Picking apart the world of Harry Potter

The Captain (my roommate Anna Werner ’09) and I frequently have arguments about J.K. Rowling’s seven-part Harry Potter opus. Having read more fantasy novels than I knew existed, The Captain has reached a point where she takes their fantastical worlds too seriously, producing some rather amusing critiques. Luckily, her problems with Harry Potter fit nicely into a few main points.

“Hogwarts doesn’t teach any life skills! Where do they all work? They can’t all be small business owners or Ministry workers. What do they do after they graduate?”

The fan-fiction world has tried to tackle this question with a surprising lack of creativity, featuring Harry as an Auror or a playboy living off his inheritance, while Hermione becomes anything from a Healer (many authors invent a Magical Medical School) to an Auror to a Flourish and Blotts register jockey. On the other hand, Ron finds a riveting future as an unemployed bum, an Auror, or a vampire.

The average Hogwarts graduate can be anything they want to be, just like your high school guidance counselor said, provided their O.W.L. scores are high enough. The young wizards who barely scrape Acceptable O.W.L.s lead remarkably parallel lives to those kids in high school with similar grades—having little magic babies and hanging around home working at the magical equivalent of a gas station. Granted, the job market is a little tight with all those small businesses having to employ everyone unqualified for the MoM, but luckily, that giant War Against Evil killed off the less-talented wizards, opening up employment opportunities for at least a couple years.

“When the whole magical world was in trouble, why didn’t they contact their friends in other countries?”

They did! At least, the ones that had been mentioned in other books. Yes, all five of them. Or maybe I’m remembering another fanfic. Even so, England’s position as Voldemort’s home turf definitely made it the front for the War Against Evil. But you still have to think that international wizards fought evildoers within their own borders, leaving Voldemort to Harry and the rest of his British companions. Now, I am not familiar with Muggle politics, let alone Wizard politics, but when was the last time England asked for help with a war on its home front? Maybe they’ve just forgotten how to ask.

“Why don’t they learn Math or Latin? Latina lingua deorum est!”

What self-respecting wizard needs math? Isn’t Arithmancy something about math? Besides, higher-level math is basically magic anyway. They also don’t have credit cards or taxes to grapple with. The most complicated math that appears throughout the series is figuring out exactly how many Knuts are in a Sickle and how many Sickles in a Galleon, which even Rowling can’t do. Wizarding England doesn’t appear to be a democracy of any sort, so no one even needs to know how to count votes. I wish I lived in a world that put magic over math.
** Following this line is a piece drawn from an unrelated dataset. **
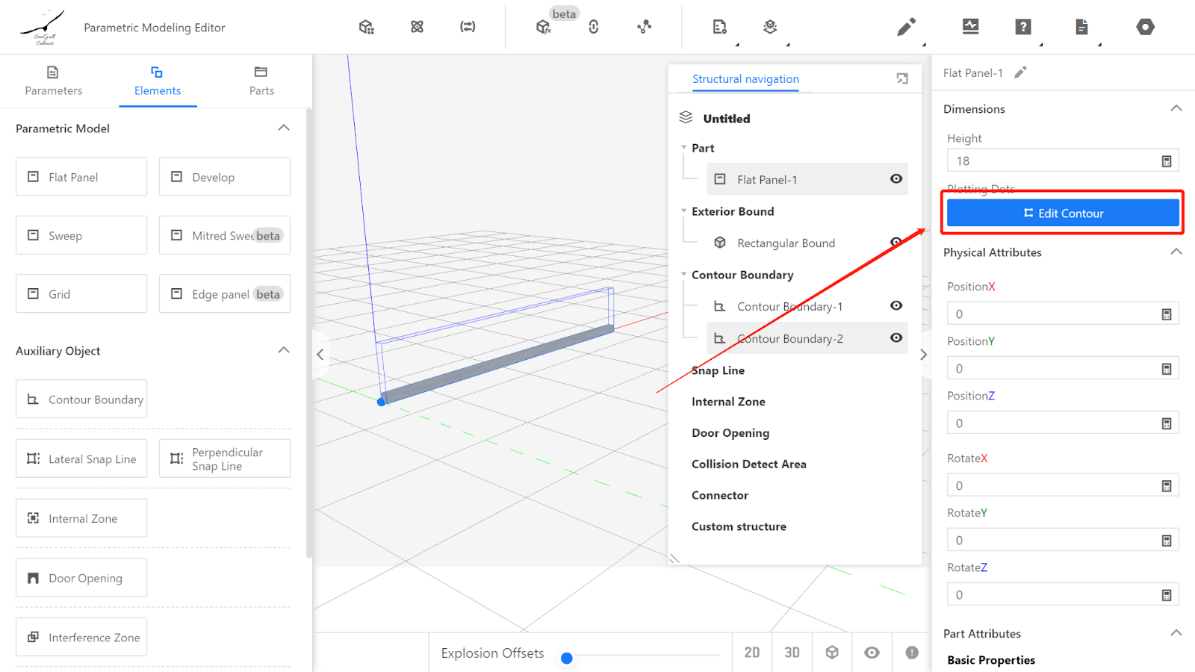Image resolution: width=1195 pixels, height=672 pixels.
Task: Click the rename pencil next to Flat Panel-1
Action: coord(1020,72)
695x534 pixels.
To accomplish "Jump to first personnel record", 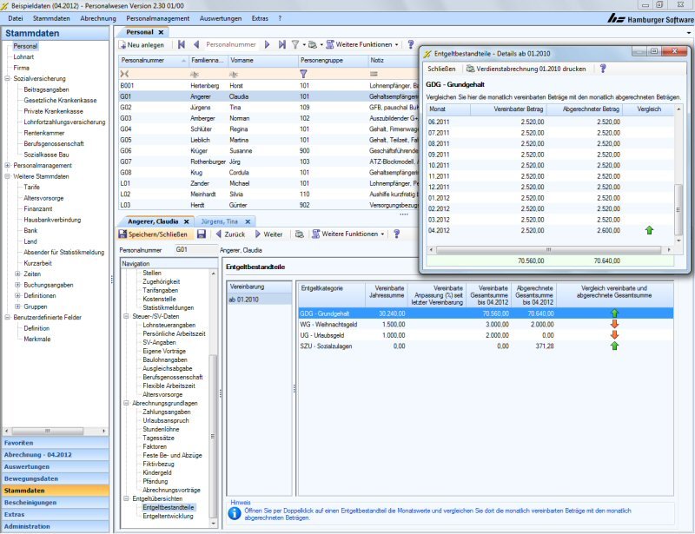I will (182, 44).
Excusing the lack of Latin is trickier. After all, the majority of spells are based in Latin—Crucio, Wingardium Leviosa, etc.—but it seems that the students never learn anything quite as difficult as the linguistic roots of their everyday spells.

“Don’t they need Latin to make up spells?”

They can totally make up spells. Snape did it while he was in school and his little Levicorpus spell caused a good bit of trouble. In the end, I’d rather assume that the Sorting Hat clandestinely implants a magic Latin-to-English-to-Magic-Spell translator into the mind of every incoming student. Harry doesn’t realize that it happens, so neither do we.

“Can you refuse an invitation to Hogwarts?  Home school or just ignore magical teaching altogether?  Is that legal? It shouldn’t be.”

If in fifth grade I had the chance to leave Quail Run Elementary for a school where I could blow things up, fly on a broomstick, and live away from home, I guarantee that no considerations of my career would have entered my mind. But if my parents disagreed, there’s probably a power-binding spell that has ruined the ambitions of many prepubescent wizards.

Of course, the easiest defense to any Harry Potter fallacy is that because it is outside of Harry’s experience, it is also outside of the reader’s. It’s a fantasy novel; why should J.K. Rowling have to create viable economic and political structures and answer the smartass questions of college students? But accepting that just wouldn’t be any fun.